In January 2017 I wrote a blog post for the Cervivor organization. Since I am no longer affiliated with the organization as of a few months ago, they’ve removed the post. But today on my Facebook “On this Day” memories, I was reminded of my visit three years ago to a cervical cancer friend in Delaware who I’d become very close with. I was lucky enough to witness her surprise wedding and to give her so many hugs. She’s sadly no longer with us anymore, and since then I’ve seen others pass from cervical cancer who were such bright lights in this world. I felt today was a good day to share what I had written last year about survivor’s guilt as it is something so very real, no matter how long any of us have been NED (no evidence of disease).
“We’ve all lost people in our lives, family members and friends who we’ve loved dearly. But when you’re a cancer survivor, the loss of a friend you’ve met from your cancer journey stirs up a different kind of grief. It’s called survivor’s guilt, and it often has a different meaning for everyone.
In the summer of 2014, when I was diagnosed with cervical cancer, I joined a Facebook support group because I didn’t know anyone who’d ever gone through this type of cancer. I felt the need to find women I could talk to and who were feeling or had felt similar fears and anxieties as I was. The women I met were remarkable and supportive and from that online community I gained a small, but very close group of girlfriends. Women I talked to online every day as I went through surgeries and treatments. Women I shared stories of my life with because our bond became so much more than our cancer.

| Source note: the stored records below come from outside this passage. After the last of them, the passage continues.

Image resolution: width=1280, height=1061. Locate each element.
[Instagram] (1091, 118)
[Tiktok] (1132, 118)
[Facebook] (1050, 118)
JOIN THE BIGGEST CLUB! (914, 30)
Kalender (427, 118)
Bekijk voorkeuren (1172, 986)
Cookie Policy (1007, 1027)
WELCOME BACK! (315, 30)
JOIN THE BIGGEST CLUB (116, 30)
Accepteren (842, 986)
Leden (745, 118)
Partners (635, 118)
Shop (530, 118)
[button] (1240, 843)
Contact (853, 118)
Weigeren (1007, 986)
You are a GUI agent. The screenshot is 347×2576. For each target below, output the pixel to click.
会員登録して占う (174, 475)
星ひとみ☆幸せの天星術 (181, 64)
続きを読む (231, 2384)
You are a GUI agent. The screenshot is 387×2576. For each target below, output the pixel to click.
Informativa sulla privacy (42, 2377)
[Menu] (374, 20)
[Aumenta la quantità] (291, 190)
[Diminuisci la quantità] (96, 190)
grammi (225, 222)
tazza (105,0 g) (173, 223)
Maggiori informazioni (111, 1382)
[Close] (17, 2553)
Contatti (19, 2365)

Just over a year ago, one of my beautiful teal sisters passed away after battling a recurrence. She was an amazing friend who shined brighter than anyone I’d ever met. She lived a few hours away and I had been lucky enough to visit her twice. The first time was for a benefit to help raise money to help her as she underwent treatment. She surprised us all as it turned into a wedding and she stood before us and married the man of her dreams. The second visit was full of sadness as she’d been placed on hospice. It was a difficult visit, but to hug her and hold her hand one more time and share our loving friendship was touching. A few weeks later she passed with her husband by her side.

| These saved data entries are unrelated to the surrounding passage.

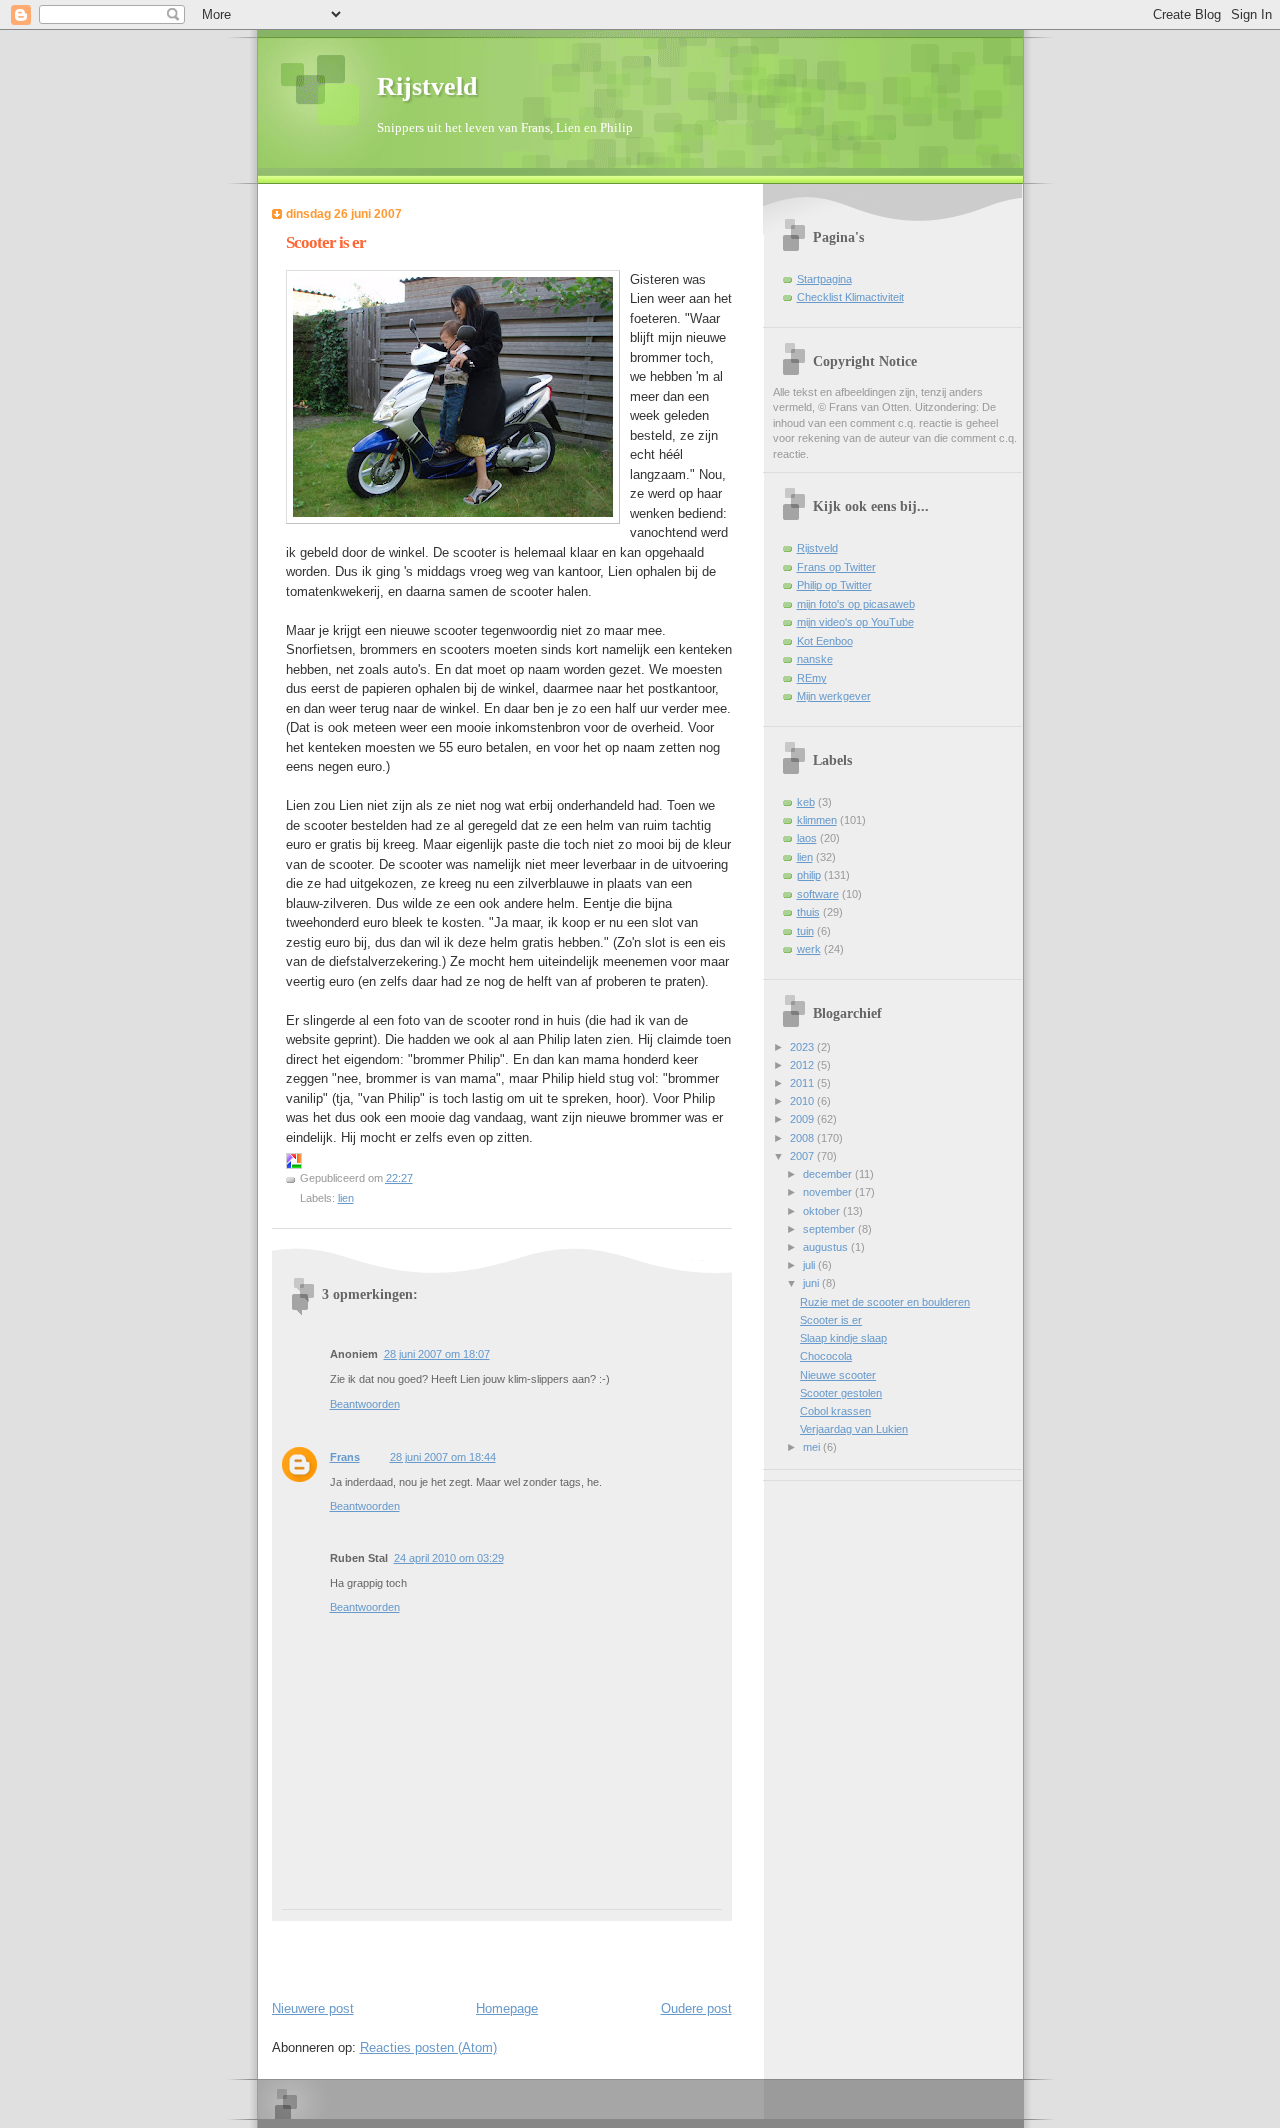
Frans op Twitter (836, 567)
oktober (823, 1211)
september (830, 1229)
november (829, 1192)
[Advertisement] (389, 1951)
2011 (803, 1083)
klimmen (817, 820)
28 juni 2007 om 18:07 (437, 1354)
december (829, 1174)
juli (810, 1265)
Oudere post (696, 2008)
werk (809, 949)
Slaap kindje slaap (843, 1338)
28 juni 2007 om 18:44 (443, 1457)
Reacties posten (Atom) (428, 2047)
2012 (803, 1065)
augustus (827, 1247)
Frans (345, 1457)
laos (807, 838)
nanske (815, 659)
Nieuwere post (313, 2008)
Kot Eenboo (825, 641)
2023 (803, 1047)
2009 (803, 1119)
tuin (805, 931)
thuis (808, 912)
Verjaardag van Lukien (854, 1429)
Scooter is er (326, 242)
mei (813, 1447)
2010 (803, 1101)
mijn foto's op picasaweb (856, 604)
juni (812, 1283)
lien (346, 1198)
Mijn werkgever (834, 696)
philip (809, 875)
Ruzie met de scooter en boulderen (885, 1302)
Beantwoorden (365, 1404)
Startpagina (824, 279)
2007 (803, 1156)
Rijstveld (427, 86)
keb (806, 802)
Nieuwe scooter (838, 1375)
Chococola (826, 1356)
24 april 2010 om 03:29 (449, 1558)
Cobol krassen (835, 1411)
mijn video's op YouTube (855, 622)
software (818, 894)
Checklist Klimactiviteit (850, 297)
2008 (803, 1138)
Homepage (507, 2008)
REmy (812, 678)
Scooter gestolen (841, 1393)
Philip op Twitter (834, 585)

I think of my friend daily. Cancer brought us together, gave us a friendship that will forever be engraved in my soul. But cancer took her from me, took her from her family. It makes me sad and angry at the same time. As a survivor when you lose someone to cancer, so many questions run through your mind. Why was her cancer worse than mine? Why did cancer take her away? Why am I still here?
Survivor’s guilt makes you wonder what made your diagnosis and treatment different from that of someone whose cancer took them away. You feel guilty because you’re still here to love and be loved, and they have left this world, leaving their loved ones much too soon.
I’m reminded of my friend through old Facebook posts and text messages I refuse to delete. Though I only knew her for a little more than a year, she touched my life in so many beautiful ways. And when I feel that guilt rising up, she somehow brings me strength and lends me some of her shine. She is one of the reasons I became an advocate. The world should not have lost Melissa’s shine because of cancer. I’m lucky to have known her, lucky to feel her love inside me to help me push forward and tell other women about cervical cancer prevention.”